Hello Linda – Thanks so much for sharing the information about chronic sorrow, an ongoing issue for many folks. I’m certain the resource list will be helpful to many folks, too. I am reading an extremely helpful book at this time — Only Gone from Your Sight–A Personal Approach to Human Grief and Loss by Kate McGahan LMSW, published in 2018. Thanks so very much for your continuing blog that always seems to state just what I need to hear. Many blessings.
Love,
Carol
Dear Carol,
Glad you found my post on Chronic Sorrow helpful. I’d like to hear more about the book you are reading. I know that Elizabeth Kubler-Ross’s approach doesn’t work for everyone. A friend of mine lost her husband quite suddenly a few years ago. She couldn’t relate to Kubler-Ross’s stages and found something else more helpful. I don’t remember, now, the name of the book she recommended. Have it written down somewhere. And, just to be clear, the grief experienced in Chronic Loss is not the same as the grief experienced when someone dies.
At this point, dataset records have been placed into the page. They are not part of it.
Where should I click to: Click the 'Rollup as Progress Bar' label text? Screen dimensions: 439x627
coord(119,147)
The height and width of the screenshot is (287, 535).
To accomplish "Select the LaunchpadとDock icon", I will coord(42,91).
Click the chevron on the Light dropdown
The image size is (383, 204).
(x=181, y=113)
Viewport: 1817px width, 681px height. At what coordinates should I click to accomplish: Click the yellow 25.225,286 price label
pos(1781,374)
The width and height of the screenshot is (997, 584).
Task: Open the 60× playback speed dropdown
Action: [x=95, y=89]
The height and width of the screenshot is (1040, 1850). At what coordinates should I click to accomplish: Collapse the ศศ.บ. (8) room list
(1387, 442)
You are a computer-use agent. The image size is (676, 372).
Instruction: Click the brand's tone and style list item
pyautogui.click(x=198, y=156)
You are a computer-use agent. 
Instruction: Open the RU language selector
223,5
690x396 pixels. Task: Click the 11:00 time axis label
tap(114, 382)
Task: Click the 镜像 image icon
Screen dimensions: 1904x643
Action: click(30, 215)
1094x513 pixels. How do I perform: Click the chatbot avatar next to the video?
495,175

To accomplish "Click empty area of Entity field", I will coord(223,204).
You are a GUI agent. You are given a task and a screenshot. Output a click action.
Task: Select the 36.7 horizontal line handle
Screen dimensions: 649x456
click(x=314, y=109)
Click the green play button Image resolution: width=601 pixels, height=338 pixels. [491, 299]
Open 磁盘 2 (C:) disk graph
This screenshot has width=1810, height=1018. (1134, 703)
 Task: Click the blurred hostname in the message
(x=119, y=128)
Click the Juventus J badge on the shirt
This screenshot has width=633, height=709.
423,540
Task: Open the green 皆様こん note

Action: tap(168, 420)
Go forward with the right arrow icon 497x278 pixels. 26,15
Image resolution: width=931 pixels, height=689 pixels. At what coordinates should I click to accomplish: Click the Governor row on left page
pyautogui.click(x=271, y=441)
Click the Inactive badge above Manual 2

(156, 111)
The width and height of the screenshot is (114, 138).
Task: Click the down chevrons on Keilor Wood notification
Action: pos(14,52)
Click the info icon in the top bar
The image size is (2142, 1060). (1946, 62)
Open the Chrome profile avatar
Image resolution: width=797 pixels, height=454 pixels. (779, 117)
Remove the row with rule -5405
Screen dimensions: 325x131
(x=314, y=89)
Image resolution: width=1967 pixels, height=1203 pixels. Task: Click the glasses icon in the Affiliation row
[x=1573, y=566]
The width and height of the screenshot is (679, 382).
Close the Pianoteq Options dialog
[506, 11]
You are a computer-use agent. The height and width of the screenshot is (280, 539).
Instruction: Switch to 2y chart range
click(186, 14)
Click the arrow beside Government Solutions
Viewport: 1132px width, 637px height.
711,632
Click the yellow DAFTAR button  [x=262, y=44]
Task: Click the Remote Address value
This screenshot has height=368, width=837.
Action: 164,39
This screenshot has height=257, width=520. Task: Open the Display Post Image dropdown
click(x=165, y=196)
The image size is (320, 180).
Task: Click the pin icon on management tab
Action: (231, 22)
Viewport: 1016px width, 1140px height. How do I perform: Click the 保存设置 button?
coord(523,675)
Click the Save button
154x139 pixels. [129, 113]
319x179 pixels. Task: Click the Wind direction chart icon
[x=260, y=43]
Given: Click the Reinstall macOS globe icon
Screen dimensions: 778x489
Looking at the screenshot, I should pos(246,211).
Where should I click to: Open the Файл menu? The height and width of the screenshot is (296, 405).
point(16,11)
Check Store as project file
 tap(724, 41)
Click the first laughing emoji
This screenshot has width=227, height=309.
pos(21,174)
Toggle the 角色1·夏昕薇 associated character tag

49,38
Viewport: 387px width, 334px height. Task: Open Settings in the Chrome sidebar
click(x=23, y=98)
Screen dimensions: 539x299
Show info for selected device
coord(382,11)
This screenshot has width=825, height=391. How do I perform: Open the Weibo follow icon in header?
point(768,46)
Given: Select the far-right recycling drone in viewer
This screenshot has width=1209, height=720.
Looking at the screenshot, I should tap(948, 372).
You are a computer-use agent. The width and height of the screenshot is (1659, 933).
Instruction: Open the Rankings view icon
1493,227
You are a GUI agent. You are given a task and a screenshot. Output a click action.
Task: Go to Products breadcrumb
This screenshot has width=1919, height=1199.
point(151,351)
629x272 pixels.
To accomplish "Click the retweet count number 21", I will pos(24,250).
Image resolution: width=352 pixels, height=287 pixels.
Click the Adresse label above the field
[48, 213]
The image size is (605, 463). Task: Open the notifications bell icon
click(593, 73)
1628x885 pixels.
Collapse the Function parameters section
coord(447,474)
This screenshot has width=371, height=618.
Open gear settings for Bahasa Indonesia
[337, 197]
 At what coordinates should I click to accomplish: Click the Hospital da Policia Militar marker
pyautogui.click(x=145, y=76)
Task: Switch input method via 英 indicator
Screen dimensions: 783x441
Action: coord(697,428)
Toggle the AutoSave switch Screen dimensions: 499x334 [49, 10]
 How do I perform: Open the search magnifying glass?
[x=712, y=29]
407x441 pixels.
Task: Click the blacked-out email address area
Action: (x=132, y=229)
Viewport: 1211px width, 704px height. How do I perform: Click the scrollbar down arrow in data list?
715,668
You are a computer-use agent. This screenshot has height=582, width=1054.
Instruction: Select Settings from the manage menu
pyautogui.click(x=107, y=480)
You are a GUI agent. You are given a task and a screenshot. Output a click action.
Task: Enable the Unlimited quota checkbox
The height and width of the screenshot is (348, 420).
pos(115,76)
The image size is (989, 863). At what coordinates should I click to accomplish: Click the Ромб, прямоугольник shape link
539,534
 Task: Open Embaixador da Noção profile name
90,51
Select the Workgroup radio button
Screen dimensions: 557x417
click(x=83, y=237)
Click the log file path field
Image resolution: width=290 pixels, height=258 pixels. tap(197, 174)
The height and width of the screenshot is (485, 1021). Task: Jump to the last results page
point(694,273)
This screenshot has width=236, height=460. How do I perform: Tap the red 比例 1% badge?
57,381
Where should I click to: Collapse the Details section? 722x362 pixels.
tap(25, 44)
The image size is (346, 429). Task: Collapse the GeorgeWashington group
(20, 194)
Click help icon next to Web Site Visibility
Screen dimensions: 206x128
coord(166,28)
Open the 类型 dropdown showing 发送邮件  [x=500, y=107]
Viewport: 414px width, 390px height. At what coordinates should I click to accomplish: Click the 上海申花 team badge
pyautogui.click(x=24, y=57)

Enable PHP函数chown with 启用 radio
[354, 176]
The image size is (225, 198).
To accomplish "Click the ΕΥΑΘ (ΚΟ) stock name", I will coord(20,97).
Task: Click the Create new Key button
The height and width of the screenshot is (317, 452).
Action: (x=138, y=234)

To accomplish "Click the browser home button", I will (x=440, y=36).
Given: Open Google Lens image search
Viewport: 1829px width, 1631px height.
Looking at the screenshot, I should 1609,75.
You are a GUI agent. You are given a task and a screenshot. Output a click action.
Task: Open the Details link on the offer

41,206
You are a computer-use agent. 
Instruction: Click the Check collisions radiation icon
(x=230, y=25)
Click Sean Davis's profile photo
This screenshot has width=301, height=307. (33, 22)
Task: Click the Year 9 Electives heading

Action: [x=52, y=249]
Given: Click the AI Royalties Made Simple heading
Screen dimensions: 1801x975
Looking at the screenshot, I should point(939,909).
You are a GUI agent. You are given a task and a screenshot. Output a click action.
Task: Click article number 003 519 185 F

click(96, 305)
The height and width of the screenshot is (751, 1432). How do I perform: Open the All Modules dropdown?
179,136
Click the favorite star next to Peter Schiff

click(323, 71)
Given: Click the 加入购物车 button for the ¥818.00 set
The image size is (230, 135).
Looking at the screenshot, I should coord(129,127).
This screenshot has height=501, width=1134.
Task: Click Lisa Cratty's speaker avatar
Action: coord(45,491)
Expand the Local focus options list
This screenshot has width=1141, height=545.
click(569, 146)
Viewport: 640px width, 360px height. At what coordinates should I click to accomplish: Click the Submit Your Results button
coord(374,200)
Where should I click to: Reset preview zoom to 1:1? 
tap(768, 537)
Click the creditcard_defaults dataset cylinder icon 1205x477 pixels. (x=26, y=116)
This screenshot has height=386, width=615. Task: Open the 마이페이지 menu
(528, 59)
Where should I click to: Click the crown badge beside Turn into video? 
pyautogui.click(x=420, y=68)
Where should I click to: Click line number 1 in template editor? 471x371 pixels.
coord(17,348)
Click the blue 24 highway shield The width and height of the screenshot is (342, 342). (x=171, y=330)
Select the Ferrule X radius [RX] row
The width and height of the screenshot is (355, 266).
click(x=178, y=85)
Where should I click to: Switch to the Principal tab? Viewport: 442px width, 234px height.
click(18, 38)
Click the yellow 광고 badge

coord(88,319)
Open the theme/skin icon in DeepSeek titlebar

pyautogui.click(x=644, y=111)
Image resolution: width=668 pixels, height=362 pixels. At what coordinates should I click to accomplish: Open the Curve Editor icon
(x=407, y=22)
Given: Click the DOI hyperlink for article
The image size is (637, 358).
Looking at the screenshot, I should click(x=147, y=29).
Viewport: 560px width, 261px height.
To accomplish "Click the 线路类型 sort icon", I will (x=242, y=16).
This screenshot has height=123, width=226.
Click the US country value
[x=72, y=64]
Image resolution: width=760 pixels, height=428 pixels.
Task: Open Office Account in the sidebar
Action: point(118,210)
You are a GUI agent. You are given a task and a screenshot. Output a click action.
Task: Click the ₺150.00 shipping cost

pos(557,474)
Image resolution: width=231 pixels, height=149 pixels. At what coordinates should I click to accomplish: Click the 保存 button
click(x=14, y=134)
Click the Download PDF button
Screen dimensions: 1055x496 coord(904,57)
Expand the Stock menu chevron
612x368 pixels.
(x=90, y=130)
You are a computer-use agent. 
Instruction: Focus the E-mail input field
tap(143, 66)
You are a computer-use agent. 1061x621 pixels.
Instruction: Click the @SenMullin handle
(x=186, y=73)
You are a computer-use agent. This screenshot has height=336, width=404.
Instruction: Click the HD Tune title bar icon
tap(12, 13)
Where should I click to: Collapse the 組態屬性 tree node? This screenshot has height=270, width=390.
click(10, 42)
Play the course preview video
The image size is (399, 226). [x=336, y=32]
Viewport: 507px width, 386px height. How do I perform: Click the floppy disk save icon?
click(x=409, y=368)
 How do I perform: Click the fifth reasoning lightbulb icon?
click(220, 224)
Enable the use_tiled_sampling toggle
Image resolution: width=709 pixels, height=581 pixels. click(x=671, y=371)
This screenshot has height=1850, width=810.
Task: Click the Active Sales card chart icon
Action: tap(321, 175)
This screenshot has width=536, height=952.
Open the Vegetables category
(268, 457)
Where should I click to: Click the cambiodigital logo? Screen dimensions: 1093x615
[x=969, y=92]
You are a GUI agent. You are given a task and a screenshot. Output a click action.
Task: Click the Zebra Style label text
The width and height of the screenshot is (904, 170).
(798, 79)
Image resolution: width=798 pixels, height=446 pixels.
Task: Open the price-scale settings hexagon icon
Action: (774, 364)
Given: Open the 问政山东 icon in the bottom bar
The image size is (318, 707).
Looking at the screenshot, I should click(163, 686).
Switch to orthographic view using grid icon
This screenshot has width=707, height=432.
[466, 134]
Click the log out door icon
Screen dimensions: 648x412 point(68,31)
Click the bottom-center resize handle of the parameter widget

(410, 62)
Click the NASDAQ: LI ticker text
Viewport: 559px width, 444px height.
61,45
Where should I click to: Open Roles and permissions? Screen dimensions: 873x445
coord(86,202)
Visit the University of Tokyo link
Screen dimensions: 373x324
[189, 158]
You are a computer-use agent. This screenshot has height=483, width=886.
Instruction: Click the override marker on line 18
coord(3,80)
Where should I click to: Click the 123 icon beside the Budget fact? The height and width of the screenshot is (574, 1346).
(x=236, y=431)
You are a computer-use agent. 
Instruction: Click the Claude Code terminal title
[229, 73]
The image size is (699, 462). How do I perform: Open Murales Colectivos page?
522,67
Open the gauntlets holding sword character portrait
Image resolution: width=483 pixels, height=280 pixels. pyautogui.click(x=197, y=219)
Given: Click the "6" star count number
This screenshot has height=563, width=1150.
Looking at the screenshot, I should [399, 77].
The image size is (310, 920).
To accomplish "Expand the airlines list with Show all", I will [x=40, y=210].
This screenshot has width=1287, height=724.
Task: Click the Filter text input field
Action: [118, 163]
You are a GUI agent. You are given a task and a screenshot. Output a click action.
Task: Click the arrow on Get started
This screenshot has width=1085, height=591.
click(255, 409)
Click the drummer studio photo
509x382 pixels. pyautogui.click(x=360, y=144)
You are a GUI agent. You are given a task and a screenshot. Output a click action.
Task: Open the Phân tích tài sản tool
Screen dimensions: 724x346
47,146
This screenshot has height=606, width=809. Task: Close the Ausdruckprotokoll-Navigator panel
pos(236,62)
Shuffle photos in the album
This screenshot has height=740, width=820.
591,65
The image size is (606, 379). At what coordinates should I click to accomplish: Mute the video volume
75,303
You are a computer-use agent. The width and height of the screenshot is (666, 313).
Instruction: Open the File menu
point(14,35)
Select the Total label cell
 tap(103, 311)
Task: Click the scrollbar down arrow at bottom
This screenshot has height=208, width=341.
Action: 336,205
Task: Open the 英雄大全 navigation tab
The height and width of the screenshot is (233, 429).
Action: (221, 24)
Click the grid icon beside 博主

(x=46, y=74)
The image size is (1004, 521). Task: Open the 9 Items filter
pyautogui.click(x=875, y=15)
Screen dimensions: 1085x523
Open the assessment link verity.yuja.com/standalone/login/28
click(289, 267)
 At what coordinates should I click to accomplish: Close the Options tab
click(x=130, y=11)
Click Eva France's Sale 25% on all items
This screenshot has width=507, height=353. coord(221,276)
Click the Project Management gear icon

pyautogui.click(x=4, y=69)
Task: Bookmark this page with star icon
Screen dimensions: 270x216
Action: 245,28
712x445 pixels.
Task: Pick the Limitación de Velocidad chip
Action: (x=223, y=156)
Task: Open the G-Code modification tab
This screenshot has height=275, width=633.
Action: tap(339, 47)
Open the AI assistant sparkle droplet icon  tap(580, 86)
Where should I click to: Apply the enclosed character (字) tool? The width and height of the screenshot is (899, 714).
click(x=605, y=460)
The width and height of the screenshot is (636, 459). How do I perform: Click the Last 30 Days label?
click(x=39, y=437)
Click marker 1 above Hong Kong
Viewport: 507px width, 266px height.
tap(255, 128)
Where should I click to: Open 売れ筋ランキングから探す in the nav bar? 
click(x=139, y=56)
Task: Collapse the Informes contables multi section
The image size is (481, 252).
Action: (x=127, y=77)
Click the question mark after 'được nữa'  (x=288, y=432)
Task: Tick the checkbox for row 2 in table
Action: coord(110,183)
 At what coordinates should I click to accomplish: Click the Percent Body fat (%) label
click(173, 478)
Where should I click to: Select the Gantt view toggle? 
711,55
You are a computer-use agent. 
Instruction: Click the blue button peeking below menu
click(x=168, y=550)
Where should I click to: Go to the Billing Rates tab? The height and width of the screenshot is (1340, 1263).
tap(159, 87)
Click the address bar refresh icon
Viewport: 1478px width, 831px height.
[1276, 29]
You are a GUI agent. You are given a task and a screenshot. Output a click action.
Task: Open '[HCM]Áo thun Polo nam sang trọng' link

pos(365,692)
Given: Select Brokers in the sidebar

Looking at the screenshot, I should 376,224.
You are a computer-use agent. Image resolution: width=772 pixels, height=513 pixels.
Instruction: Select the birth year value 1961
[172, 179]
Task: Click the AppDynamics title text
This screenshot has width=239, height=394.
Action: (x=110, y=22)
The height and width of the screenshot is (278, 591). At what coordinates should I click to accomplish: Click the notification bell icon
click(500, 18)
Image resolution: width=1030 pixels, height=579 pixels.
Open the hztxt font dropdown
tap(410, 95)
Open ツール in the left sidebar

Thank you for your steadfastness with responding to my blog,
Linda
Dear Linda, Thank you for this beautiful post. I am drawn to contemplative writing myself, as I am in my 74th year. Hard to believe it’s possible. My childhood memories of holidays are fraught with fear and pain. My father was verbally abusive and my mother unavailable as she tried to cope with him. My sister and i were estranged for many years and only recently have begun to share our lives again, for which I am grateful. Yes, being seen and heard is what everybody wants and needs, whether we know it or not. My wish for you is a peaceful, loving holiday season with delightful surprises.
Dear Linda,
How nice to make this connection with you … someone who also writes contemplatively. I still lurk on WIP, but rarely have anything to contribute. Families can be so difficult. My mother inflicted her unhappiness on the rest of us and my father was passive aggressive. Everyone loved him because they didn’t see how he was in the family. My brother and only sibling completed suicide in 1995. He became an alcoholic like our grandfather and a gambler and was too proud to get help. I’m grateful I found the 12-step program and a way out of all that. But, at times the sadness lingers. Glad you and your sister are back in each others lives. I’m grateful for the friends who see and hear me … and feel that from you with this comment. Thank you for this treasured gift. I hope you and your sister are able to spend time together this holiday and that you begin to build happy memories together. Thank you for your well wishes for me.
Hi Linda – The book Only Gone from Your Sight–A Personal Approach to Human Grief & Loss — by Kate McGahan LMSW does mention Kubler-Ross — and goes much beyond it – emphasizing that not everyone goes through the obvious ‘stages’ as defined by K-R, and states very clearly that everyone goes through grief in ‘their’ way, not dependent on an obvious structure. Kate McGahan is, for me, both insightful and accepting/supportive of the various and different ways we grieve.
Thank you so much for your posts–I always feel enriched.